The main objective, as you say, is to encrypt data, store them in a database and be able to retrieve these encrypted data to be able to apply different operations on them, such as addition, multiplication, calculation of averages, obtaining statistics of the encrypted data.

And in the future, be able to apply machine learning techniques on this encrypted data.

@iquah I am thinking about the information you provided me and I want to pass the following example to real code, but how can I encrypt a matrix or a vector of vectors like the example you provided me?

but when you try to encrypt a value it must be a vector to transform it to plain text as in the following example:

std::vector<int64_t> vectorOfInts1 = {1, 2, 3, 4, 5, 6, 7, 8, 9, 10, 11, 12};
Plaintext plaintext1               = cryptoContext->MakePackedPlaintext(vectorOfInts1);
auto ciphertext1 = cryptoContext->Encrypt(keyPair.publicKey, plaintext1);

How can I encrypt the matrix as if it were a dataset like the example you gave me?

Hi, there are a couple of ways to do matrix vector and matrix matrix operations in the literature, most trade efficiency for complexity in implementation.
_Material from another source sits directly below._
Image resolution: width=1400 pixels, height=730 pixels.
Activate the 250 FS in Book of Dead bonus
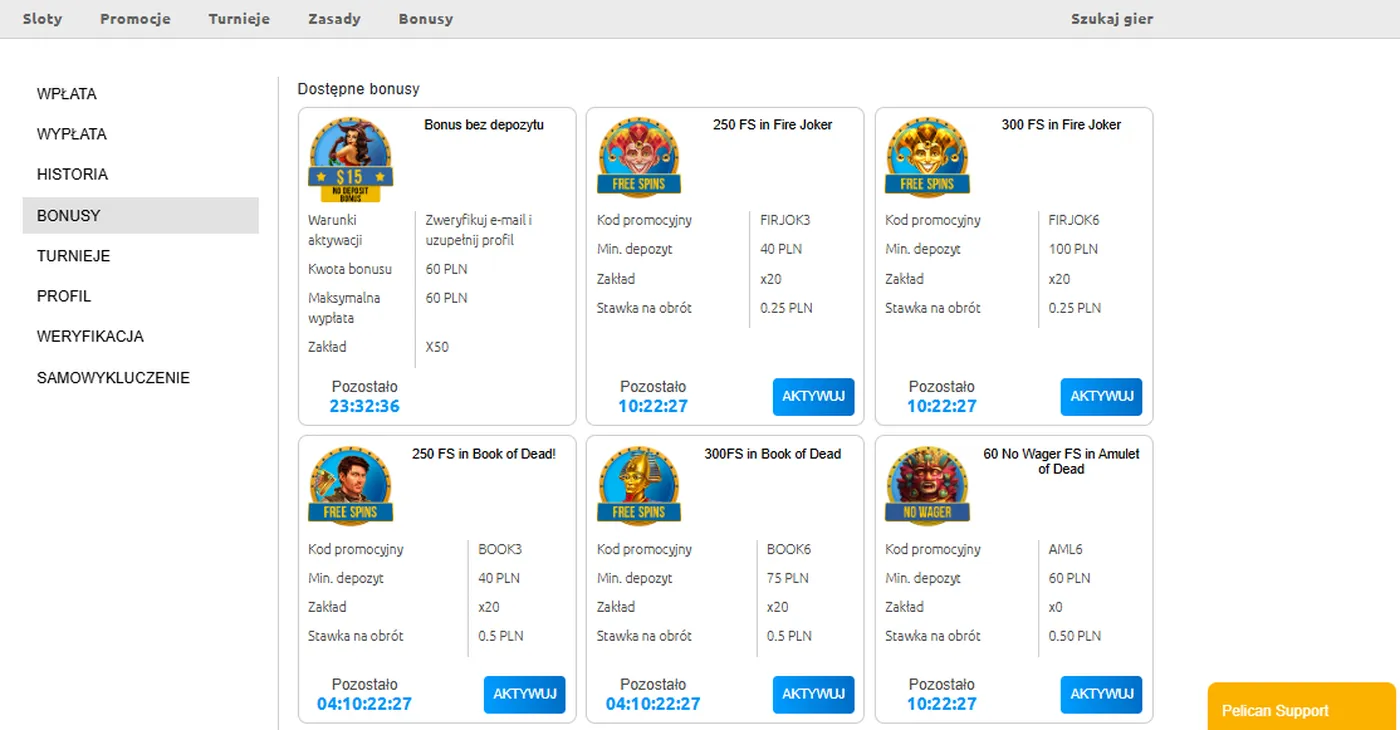coord(524,695)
We eventually plan to release a sub-library for this, but it won’t be available in the short term.

In response to the question of how to encrypt a matrix, I suggest looking at Matrix multiplication posted by a user to see how they implemented some basic matrix operations. It may not be the most efficient but you can use that as a starting point.
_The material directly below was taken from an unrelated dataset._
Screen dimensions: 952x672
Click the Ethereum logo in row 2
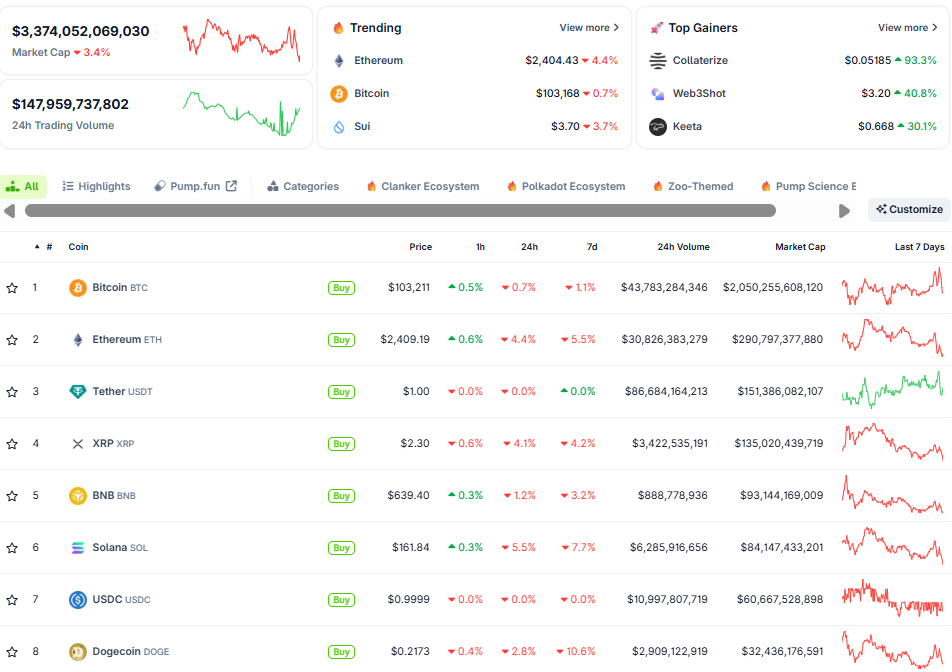pyautogui.click(x=77, y=340)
There is a very detailed example of an applicatoin that uses matrix arithmetic, but it is highly optimized for speed, and not in an easily digestable form (i.e. it is all inline code). It may be difficult to understand. It is based on a IDASH paper: https://eprint.iacr.org/2019/223.pdf . The code will make sense only after looking at the paper. GitHub - openfheorg/openfhe-genomic-examples

Hope this helps.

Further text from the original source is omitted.